08.21.2012
By Terry Flanagan

HFT Firms Eye Russia as New Moscow Fiber Route Opens

A new high-speed fiber route has opened up to provide quicker access to the burgeoning Russian financial market.

The link, which has been established by technology vendor TMX Atrium between Moscow and Stockholm, will provide access to key data centers in the Russian capital.

It will also shave off crucial milliseconds between the main European financial hub of London and Moscow. Previously, traders in London wanting to access Russian markets had to use fiber-optic cables via Frankfurt in Germany. Now, high-frequency traders will be able to cut the time between London and Moscow to around 40 milliseconds by going on a more direct route via Stockholm. New fiber optic cables were laid between London and Stockholm last year. TMX Atrium says the Stockholm-Moscow leg will have a latency of 17.7 milliseconds.

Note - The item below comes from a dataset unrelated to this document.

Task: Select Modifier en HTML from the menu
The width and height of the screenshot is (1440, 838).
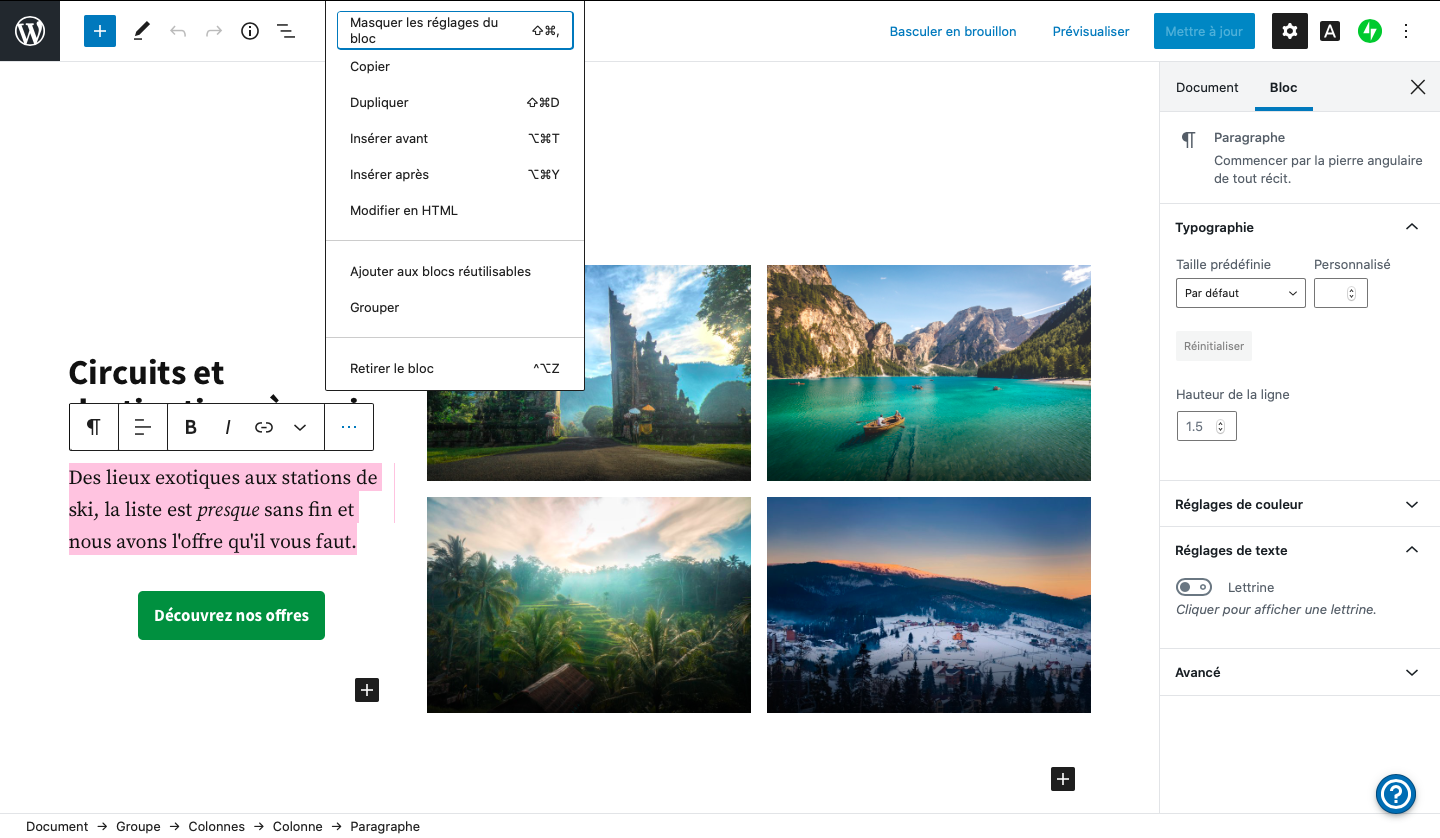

The access point is at Moscow’s M1 financial district, where the main Russian exchange, Micex-RTS, will be basing its data center for its securities markets. Micex-RTS, which used to be two separate Moscow exchanges, completed a $4.5 billion state-backed merger in December last year to form a single Moscow exchange and has rebranded itself as the Moscow Exchange in a bid to open itself up to more foreign investors. The exchange has also seen an increase in recent times of high-frequency trading activity.

Emmanuel Carjat, managing director, TMX Atrium

Emmanuel Carjat, managing director, TMX Atrium

“We are delighted to offer a new low-latency route into and out of Moscow to enable investors to exploit this emerging market and benefit from arbitrage opportunities,” said Emmanuel Carjat, managing director of TMX Atrium, which is owned by Canadian exchange operator TMX Group.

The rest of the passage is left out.